Exercise - Look through the listing below and write out exactly the lines from the line with "Viewport: 1335px width, 575px height." to the line with "Screen dimensions: 706x1568", both included, and no others.
#### Data ####
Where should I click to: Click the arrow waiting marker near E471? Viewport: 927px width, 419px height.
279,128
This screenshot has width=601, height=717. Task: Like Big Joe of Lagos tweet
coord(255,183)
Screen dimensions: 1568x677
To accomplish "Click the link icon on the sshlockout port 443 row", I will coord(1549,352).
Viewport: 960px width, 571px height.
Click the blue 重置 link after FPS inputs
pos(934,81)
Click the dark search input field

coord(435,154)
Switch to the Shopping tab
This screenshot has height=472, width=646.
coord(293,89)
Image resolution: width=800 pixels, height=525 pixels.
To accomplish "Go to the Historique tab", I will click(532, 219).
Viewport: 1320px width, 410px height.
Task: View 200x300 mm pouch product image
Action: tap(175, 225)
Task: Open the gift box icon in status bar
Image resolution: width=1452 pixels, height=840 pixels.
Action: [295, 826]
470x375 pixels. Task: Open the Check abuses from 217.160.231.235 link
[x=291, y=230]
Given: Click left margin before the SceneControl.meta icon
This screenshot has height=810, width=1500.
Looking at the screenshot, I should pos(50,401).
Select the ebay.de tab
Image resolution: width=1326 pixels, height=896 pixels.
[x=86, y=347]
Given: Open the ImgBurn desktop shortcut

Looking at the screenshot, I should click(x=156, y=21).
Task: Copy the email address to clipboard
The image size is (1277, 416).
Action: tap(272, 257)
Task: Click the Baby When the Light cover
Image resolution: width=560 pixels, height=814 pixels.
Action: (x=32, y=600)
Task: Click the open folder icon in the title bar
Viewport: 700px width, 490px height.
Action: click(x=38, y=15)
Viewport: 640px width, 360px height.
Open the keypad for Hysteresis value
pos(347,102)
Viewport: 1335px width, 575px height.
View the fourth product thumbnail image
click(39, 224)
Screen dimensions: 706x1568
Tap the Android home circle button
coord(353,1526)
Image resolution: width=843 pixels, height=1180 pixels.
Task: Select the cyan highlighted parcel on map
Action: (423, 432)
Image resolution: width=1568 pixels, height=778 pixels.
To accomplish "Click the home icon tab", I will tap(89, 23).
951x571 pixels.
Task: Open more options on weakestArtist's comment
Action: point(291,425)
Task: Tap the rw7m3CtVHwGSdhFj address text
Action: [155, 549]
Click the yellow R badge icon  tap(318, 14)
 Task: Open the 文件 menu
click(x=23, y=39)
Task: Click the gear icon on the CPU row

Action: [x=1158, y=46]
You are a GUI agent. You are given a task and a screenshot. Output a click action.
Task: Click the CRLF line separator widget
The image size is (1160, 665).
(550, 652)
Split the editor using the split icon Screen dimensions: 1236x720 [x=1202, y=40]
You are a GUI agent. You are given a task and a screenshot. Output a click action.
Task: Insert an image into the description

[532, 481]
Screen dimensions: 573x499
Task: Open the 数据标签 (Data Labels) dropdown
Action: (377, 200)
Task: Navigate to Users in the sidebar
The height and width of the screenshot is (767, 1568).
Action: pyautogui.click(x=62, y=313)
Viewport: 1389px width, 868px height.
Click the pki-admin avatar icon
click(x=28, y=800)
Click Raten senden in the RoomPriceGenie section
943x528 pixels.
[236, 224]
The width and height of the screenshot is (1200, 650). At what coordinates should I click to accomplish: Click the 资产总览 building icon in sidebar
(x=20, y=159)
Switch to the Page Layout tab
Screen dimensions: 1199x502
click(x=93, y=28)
####
Result of this exercise -
Viewport: 1335px width, 575px height.
View the fourth product thumbnail image
click(39, 224)
Screen dimensions: 706x1568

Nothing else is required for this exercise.